Problem requirements
Using the word "will" as the filter, copy each matching line from the records.

Stored records:
Start of Block

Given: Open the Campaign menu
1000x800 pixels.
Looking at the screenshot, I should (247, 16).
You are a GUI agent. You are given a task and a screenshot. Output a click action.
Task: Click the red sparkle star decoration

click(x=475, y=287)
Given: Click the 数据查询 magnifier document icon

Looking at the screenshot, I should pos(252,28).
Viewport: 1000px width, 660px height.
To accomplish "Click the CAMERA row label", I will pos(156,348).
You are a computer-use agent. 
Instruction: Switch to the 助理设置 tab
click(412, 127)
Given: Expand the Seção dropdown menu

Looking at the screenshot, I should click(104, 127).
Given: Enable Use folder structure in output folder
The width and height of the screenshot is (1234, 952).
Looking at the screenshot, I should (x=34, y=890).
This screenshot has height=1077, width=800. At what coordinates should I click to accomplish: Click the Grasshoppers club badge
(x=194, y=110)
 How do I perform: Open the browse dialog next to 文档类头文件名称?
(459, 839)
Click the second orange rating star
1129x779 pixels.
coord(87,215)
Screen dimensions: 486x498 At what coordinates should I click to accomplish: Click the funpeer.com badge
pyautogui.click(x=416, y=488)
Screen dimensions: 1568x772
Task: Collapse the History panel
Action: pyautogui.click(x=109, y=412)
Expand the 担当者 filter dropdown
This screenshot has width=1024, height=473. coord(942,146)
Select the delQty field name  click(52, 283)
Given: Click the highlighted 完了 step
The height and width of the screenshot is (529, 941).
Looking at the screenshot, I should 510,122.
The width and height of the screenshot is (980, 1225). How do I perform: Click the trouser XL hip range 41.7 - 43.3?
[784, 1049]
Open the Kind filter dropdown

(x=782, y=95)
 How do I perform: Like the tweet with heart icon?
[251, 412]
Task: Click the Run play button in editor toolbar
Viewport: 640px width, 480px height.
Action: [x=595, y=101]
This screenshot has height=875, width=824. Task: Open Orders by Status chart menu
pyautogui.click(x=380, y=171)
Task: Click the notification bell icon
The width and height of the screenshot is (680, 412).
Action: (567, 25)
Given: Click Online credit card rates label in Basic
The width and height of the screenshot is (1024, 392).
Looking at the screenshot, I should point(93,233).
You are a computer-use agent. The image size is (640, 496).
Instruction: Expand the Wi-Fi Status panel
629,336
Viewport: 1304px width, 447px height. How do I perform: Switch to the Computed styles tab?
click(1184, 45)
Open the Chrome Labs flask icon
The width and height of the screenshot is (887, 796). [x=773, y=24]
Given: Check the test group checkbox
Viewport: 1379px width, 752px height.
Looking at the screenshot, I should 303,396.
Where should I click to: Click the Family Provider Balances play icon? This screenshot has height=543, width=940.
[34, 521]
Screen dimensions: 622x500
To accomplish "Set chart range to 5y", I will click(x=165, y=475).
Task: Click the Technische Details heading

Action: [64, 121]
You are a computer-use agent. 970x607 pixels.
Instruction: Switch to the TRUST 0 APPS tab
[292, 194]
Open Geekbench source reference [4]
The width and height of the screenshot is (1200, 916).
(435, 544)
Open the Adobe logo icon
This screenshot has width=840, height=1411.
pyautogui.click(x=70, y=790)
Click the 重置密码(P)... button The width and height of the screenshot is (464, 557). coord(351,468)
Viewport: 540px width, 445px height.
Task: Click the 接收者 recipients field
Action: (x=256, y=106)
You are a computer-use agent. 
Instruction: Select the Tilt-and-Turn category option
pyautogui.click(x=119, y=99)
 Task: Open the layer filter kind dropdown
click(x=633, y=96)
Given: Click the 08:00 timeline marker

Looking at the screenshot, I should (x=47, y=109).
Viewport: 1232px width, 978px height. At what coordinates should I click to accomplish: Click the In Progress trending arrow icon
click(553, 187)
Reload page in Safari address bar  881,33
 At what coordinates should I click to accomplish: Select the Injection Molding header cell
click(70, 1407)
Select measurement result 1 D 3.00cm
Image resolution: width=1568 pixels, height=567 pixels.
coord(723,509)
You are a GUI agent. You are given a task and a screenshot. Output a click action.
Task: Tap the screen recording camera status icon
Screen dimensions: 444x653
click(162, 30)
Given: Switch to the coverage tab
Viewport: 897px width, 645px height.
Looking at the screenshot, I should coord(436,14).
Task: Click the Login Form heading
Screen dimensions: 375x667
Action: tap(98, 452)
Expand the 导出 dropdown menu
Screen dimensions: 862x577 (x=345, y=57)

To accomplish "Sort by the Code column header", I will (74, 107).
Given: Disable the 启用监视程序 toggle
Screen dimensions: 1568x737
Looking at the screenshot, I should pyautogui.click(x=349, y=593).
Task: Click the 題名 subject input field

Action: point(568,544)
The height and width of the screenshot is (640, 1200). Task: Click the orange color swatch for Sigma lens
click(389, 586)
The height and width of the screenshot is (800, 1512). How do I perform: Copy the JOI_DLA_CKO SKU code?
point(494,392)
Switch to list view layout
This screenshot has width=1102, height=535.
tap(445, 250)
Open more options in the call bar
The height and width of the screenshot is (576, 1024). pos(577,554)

End of Block

Answer section
To accomplish "Click the CAMERA row label", I will pos(156,348).
To accomplish "Set chart range to 5y", I will click(x=165, y=475).
To accomplish "Sort by the Code column header", I will (74, 107).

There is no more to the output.